Food foraging seems to intuitively relate to the concept of food sovereignty in its associated values and practice as well as in its vulnerability.  In order to forage for food people need to have the access to suitable wild landscapes and the knowledge of what to eat and when and how to prepare it. One of the key issues for food sovereignty is of people and communities having access to land.  We are lucky in New Zealand that there is heaps of stuff growing everywhere, but like most other places, we are faced with fewer and fewer truly 'public' spaces. We don't have commons for growing food or even many parks and road-side verges that aren't at risk of being sprayed with potentially harmful chemicals.

Dumpster-diving is often described as urban foraging.  The difference is that it relies on (and minimises) the waste created by corporate food systems rather than pre-existing organic matter that would simply bio-degrade and be recycled naturally.  Some people I know intentionally eat as much foraged food as possible - munching on plantain and dandelion leaves - in order to make use of what is already available as well as intentionally lessening dependence on 'the system' and saving money. I, personally, prefer the idea of munching on puha pakoras.  

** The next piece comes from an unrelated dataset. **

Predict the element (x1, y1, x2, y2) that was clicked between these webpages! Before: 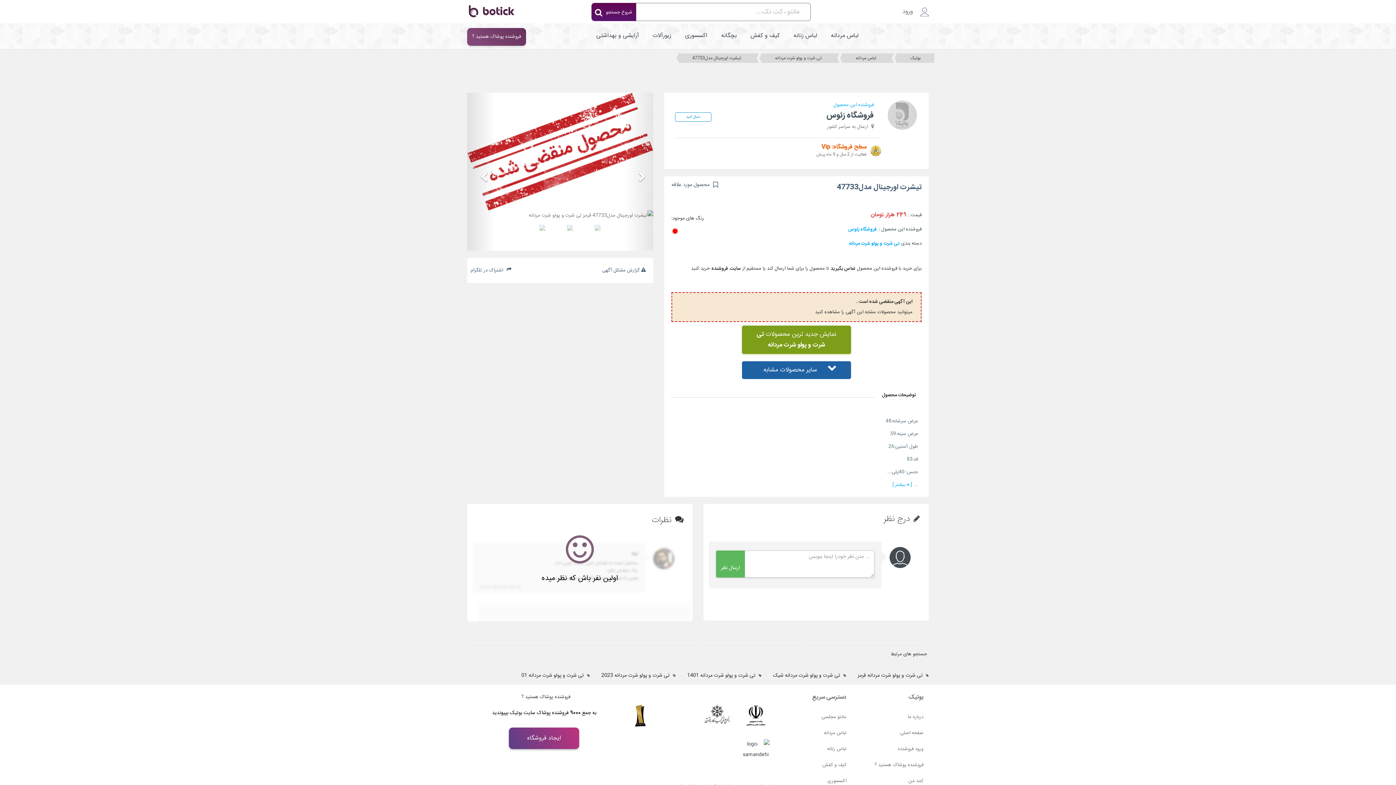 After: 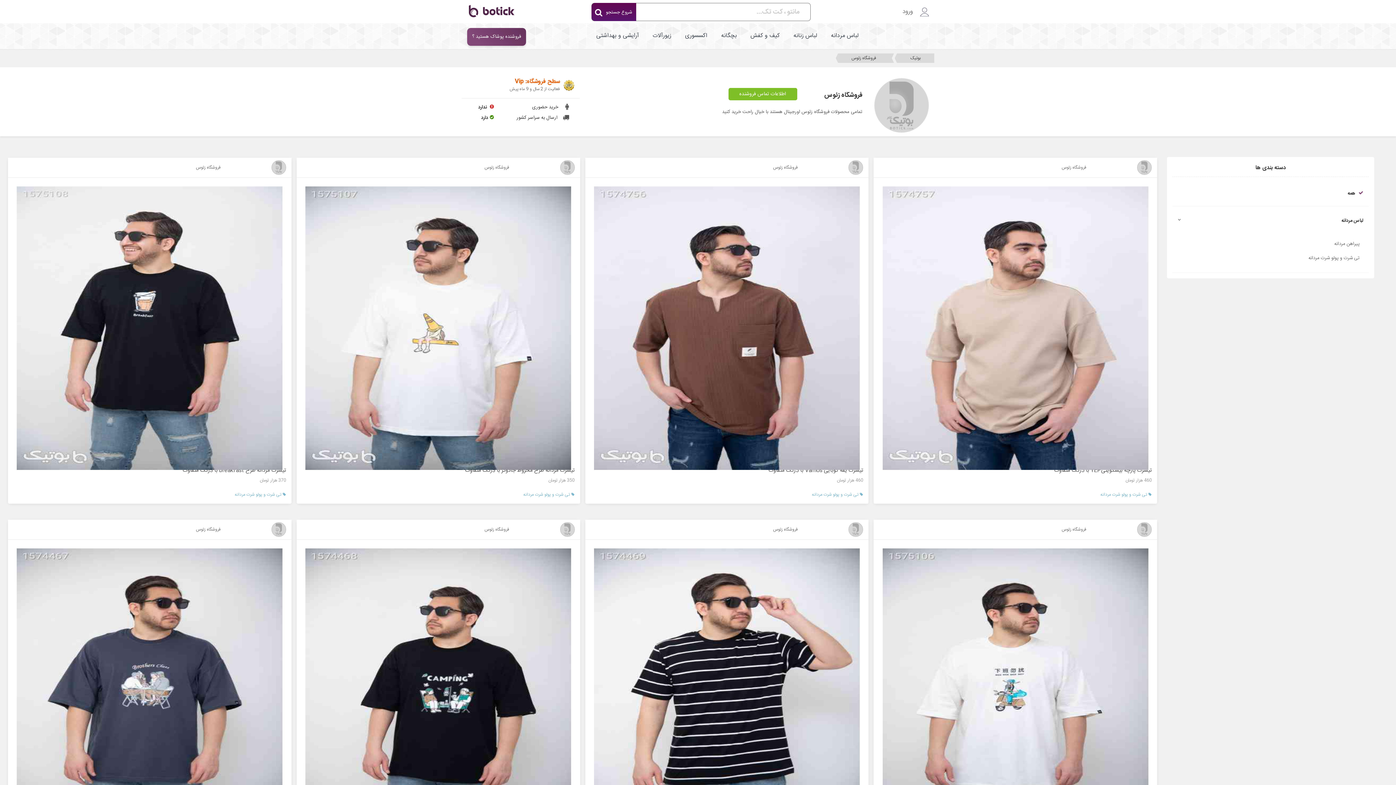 Action: bbox: (887, 110, 917, 118)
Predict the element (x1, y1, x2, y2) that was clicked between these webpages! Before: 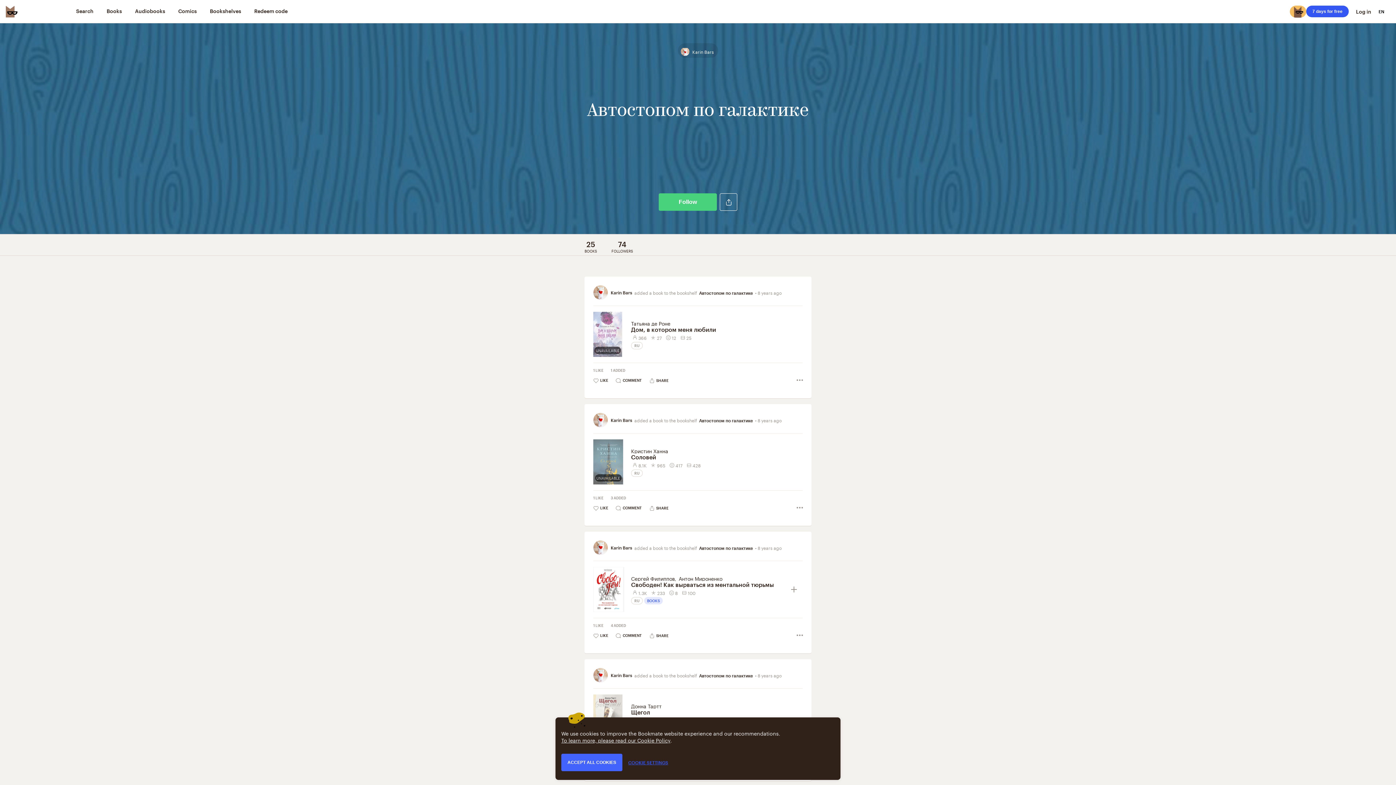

  1. looks like a great book to take down into the gully! Thanks for letting me know of its existence

  2. I tried the onion flowers in tempura batter after she mentioned it in her This Way Up spot on National Radio. I wished it tasted more oniony, but otherwise good.

  3. Thank you very much for posting this Isa! That was a fun coffee, and your daughter behaved just as a toddler should. :) I wish I could lie on the floor in cafes sometimes.